Work task: Give every line of the material again, exactly as written.

------ Dataset content ------

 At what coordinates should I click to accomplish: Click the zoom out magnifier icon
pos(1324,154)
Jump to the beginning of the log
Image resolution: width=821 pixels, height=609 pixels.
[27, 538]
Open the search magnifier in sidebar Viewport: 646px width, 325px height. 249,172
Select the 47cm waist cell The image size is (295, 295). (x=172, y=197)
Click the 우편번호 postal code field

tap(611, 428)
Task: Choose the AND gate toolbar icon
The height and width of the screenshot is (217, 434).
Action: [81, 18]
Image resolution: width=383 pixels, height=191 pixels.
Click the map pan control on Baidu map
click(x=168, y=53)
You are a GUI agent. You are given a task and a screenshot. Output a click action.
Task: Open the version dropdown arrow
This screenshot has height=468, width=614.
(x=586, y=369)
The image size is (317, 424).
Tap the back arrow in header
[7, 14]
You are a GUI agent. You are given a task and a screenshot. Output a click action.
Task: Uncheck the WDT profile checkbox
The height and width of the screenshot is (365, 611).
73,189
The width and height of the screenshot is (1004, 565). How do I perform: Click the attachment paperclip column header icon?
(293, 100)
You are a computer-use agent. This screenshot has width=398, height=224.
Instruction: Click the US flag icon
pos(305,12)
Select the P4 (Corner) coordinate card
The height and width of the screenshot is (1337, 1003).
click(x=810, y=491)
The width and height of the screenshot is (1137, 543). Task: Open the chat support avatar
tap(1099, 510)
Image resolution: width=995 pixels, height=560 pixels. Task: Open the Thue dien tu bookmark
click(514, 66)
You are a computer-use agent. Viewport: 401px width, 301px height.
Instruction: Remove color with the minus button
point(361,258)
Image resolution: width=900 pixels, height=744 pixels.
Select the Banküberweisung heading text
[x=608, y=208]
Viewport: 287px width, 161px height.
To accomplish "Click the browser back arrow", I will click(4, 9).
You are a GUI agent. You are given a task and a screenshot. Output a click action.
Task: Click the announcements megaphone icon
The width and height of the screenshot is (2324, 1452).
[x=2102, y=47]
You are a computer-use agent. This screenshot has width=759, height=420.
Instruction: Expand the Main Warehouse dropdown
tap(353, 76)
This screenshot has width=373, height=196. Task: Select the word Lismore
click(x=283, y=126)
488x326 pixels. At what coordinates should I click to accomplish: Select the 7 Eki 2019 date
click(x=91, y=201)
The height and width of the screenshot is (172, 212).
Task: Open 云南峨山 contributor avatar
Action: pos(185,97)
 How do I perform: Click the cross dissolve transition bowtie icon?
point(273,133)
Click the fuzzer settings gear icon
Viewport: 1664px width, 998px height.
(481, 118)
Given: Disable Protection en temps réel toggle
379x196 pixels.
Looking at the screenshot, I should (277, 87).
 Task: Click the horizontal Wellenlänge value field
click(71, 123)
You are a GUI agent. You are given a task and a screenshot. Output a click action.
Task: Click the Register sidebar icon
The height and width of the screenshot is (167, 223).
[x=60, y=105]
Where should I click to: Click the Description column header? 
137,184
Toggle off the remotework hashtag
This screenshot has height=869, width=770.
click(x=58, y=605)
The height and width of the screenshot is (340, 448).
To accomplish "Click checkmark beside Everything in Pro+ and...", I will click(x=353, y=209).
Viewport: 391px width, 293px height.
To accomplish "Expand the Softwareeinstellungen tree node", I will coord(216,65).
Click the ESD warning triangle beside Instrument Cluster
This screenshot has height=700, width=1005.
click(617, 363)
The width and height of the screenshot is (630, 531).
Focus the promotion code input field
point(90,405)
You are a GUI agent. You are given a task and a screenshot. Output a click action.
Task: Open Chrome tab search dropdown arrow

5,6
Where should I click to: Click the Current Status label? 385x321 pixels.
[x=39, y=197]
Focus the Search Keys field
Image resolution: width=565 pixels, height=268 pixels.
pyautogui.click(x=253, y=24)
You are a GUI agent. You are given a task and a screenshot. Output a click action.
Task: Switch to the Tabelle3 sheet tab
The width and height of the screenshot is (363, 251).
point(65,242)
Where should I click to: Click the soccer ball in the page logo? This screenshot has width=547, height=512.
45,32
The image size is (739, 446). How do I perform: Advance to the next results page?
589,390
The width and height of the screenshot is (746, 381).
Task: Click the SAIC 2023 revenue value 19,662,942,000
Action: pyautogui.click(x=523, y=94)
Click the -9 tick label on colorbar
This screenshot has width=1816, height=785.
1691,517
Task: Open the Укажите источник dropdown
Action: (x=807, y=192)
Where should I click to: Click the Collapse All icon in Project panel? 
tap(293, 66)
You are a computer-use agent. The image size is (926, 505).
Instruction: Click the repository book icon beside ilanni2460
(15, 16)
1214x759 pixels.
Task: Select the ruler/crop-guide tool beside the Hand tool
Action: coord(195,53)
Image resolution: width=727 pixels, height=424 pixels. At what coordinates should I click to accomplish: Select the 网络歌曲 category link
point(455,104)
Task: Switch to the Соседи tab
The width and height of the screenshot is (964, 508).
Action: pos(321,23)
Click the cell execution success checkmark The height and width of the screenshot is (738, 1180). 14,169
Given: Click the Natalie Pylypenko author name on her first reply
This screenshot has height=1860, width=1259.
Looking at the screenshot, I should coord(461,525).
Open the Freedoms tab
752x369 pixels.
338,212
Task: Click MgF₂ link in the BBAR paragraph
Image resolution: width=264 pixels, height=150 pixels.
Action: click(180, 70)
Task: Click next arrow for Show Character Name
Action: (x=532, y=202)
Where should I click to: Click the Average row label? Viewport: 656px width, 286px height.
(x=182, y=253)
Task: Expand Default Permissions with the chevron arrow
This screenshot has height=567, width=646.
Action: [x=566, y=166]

------

Written response:
 At what coordinates should I click to accomplish: Click the zoom out magnifier icon
pos(1324,154)
Jump to the beginning of the log
Image resolution: width=821 pixels, height=609 pixels.
[27, 538]
Open the search magnifier in sidebar Viewport: 646px width, 325px height. 249,172
Select the 47cm waist cell The image size is (295, 295). (x=172, y=197)
Click the 우편번호 postal code field

tap(611, 428)
Task: Choose the AND gate toolbar icon
The height and width of the screenshot is (217, 434).
Action: [81, 18]
Image resolution: width=383 pixels, height=191 pixels.
Click the map pan control on Baidu map
click(x=168, y=53)
You are a GUI agent. You are given a task and a screenshot. Output a click action.
Task: Open the version dropdown arrow
This screenshot has height=468, width=614.
(x=586, y=369)
The image size is (317, 424).
Tap the back arrow in header
[7, 14]
You are a GUI agent. You are given a task and a screenshot. Output a click action.
Task: Uncheck the WDT profile checkbox
The height and width of the screenshot is (365, 611).
73,189
The width and height of the screenshot is (1004, 565). How do I perform: Click the attachment paperclip column header icon?
(293, 100)
You are a computer-use agent. This screenshot has width=398, height=224.
Instruction: Click the US flag icon
pos(305,12)
Select the P4 (Corner) coordinate card
The height and width of the screenshot is (1337, 1003).
click(x=810, y=491)
The width and height of the screenshot is (1137, 543). Task: Open the chat support avatar
tap(1099, 510)
Image resolution: width=995 pixels, height=560 pixels. Task: Open the Thue dien tu bookmark
click(514, 66)
You are a computer-use agent. Viewport: 401px width, 301px height.
Instruction: Remove color with the minus button
point(361,258)
Image resolution: width=900 pixels, height=744 pixels.
Select the Banküberweisung heading text
[x=608, y=208]
Viewport: 287px width, 161px height.
To accomplish "Click the browser back arrow", I will click(4, 9).
You are a GUI agent. You are given a task and a screenshot. Output a click action.
Task: Click the announcements megaphone icon
The width and height of the screenshot is (2324, 1452).
[x=2102, y=47]
You are a computer-use agent. This screenshot has width=759, height=420.
Instruction: Expand the Main Warehouse dropdown
tap(353, 76)
This screenshot has width=373, height=196. Task: Select the word Lismore
click(x=283, y=126)
488x326 pixels. At what coordinates should I click to accomplish: Select the 7 Eki 2019 date
click(x=91, y=201)
The height and width of the screenshot is (172, 212).
Task: Open 云南峨山 contributor avatar
Action: pos(185,97)
 How do I perform: Click the cross dissolve transition bowtie icon?
point(273,133)
Click the fuzzer settings gear icon
Viewport: 1664px width, 998px height.
(481, 118)
Given: Disable Protection en temps réel toggle
379x196 pixels.
Looking at the screenshot, I should (277, 87).
 Task: Click the horizontal Wellenlänge value field
click(71, 123)
You are a GUI agent. You are given a task and a screenshot. Output a click action.
Task: Click the Register sidebar icon
The height and width of the screenshot is (167, 223).
[x=60, y=105]
Where should I click to: Click the Description column header? 
137,184
Toggle off the remotework hashtag
This screenshot has height=869, width=770.
click(x=58, y=605)
The height and width of the screenshot is (340, 448).
To accomplish "Click checkmark beside Everything in Pro+ and...", I will click(x=353, y=209).
Viewport: 391px width, 293px height.
To accomplish "Expand the Softwareeinstellungen tree node", I will coord(216,65).
Click the ESD warning triangle beside Instrument Cluster
This screenshot has height=700, width=1005.
click(617, 363)
The width and height of the screenshot is (630, 531).
Focus the promotion code input field
point(90,405)
You are a GUI agent. You are given a task and a screenshot. Output a click action.
Task: Open Chrome tab search dropdown arrow

5,6
Where should I click to: Click the Current Status label? 385x321 pixels.
[x=39, y=197]
Focus the Search Keys field
Image resolution: width=565 pixels, height=268 pixels.
pyautogui.click(x=253, y=24)
You are a GUI agent. You are given a task and a screenshot. Output a click action.
Task: Switch to the Tabelle3 sheet tab
The width and height of the screenshot is (363, 251).
point(65,242)
Where should I click to: Click the soccer ball in the page logo? This screenshot has width=547, height=512.
45,32
The image size is (739, 446). How do I perform: Advance to the next results page?
589,390
The width and height of the screenshot is (746, 381).
Task: Click the SAIC 2023 revenue value 19,662,942,000
Action: pyautogui.click(x=523, y=94)
Click the -9 tick label on colorbar
This screenshot has width=1816, height=785.
1691,517
Task: Open the Укажите источник dropdown
Action: (x=807, y=192)
Where should I click to: Click the Collapse All icon in Project panel? 
tap(293, 66)
You are a computer-use agent. The image size is (926, 505).
Instruction: Click the repository book icon beside ilanni2460
(15, 16)
1214x759 pixels.
Task: Select the ruler/crop-guide tool beside the Hand tool
Action: coord(195,53)
Image resolution: width=727 pixels, height=424 pixels. At what coordinates should I click to accomplish: Select the 网络歌曲 category link
point(455,104)
Task: Switch to the Соседи tab
The width and height of the screenshot is (964, 508).
Action: pos(321,23)
Click the cell execution success checkmark The height and width of the screenshot is (738, 1180). 14,169
Given: Click the Natalie Pylypenko author name on her first reply
This screenshot has height=1860, width=1259.
Looking at the screenshot, I should coord(461,525).
Open the Freedoms tab
752x369 pixels.
338,212
Task: Click MgF₂ link in the BBAR paragraph
Image resolution: width=264 pixels, height=150 pixels.
Action: click(180, 70)
Task: Click next arrow for Show Character Name
Action: (x=532, y=202)
Where should I click to: Click the Average row label? Viewport: 656px width, 286px height.
(x=182, y=253)
Task: Expand Default Permissions with the chevron arrow
This screenshot has height=567, width=646.
Action: [x=566, y=166]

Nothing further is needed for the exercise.